Here is an implication that confuses me when I think about it:
$\qquad$ I am holding a pen $\implies$ It is raining outside.
This implication seems to say that it will rain outside whenever I hold a pen.
If I am not holding a pen, the implication is true. But how can this be so if I can just hold a pen and see that it does not rain? My guess is that implications can be true sometimes and false sometimes, so me holding a pen and seeing it does not rain does not prove that the implication is always false. But if this is the case, what does it even mean for the implication to be true, for the times when I do not hold a pen?

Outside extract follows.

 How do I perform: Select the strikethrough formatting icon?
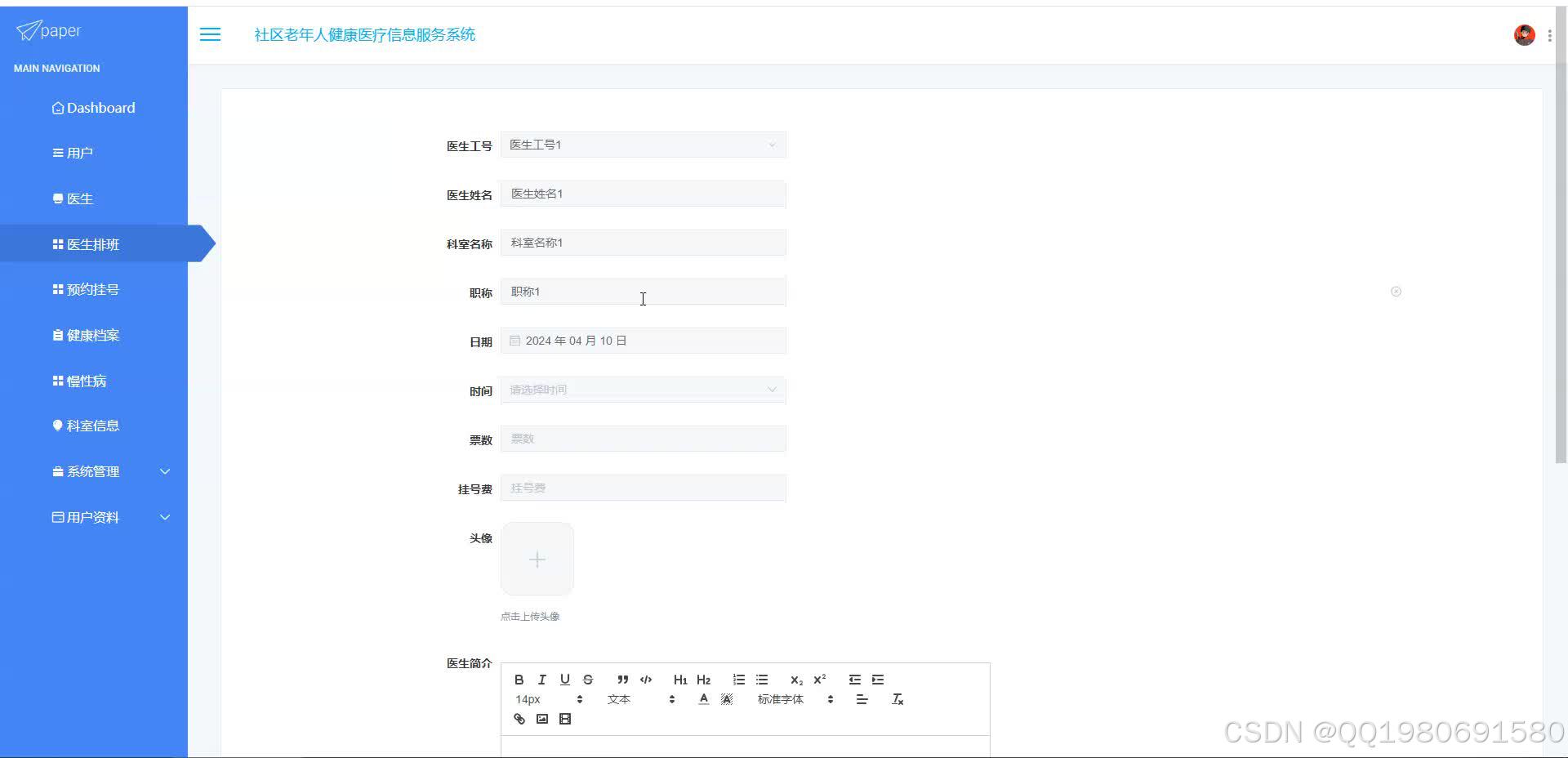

$$$$ I can see that the implication
$\qquad$ I am holding a pen $\implies$ False,
would be true when I do not hold a pen, even though its consequence is never true. And anytime I hold a pen, the consequence in the implication will be false.
I'm sure other people have said this somewhere on math stackexchange, but reading the proposed duplicate answers, I see plenty of room for confusion, so I think it's probably easiest to just write a clarification here.
The logical definition of implication doesn't really line up with the colloquial definition of implication unless you include a universal quantifier.
In your example, we wouldn't colloquially say that the statement "If you are holding a pen, then it is raining outside" is true, even though it is sometimes true logically, because what matters is whether or not it's always true.
The right way to translate the statement into a logical statement is to say "At all times, if you are holding a pen, then it is raining outside." The "at all times" portion of the sentence (which is a universal quantifier) ensures that, in order for the sentence to be true, we are not only interested in now in particular, but rather all possible moments. So to say the statement is false, we only need to find one counterexample - one particular time when you were holding a pen and it was a clear day outside. Which, as you said, can easily be accomplished by simply picking up your pen on a clear day.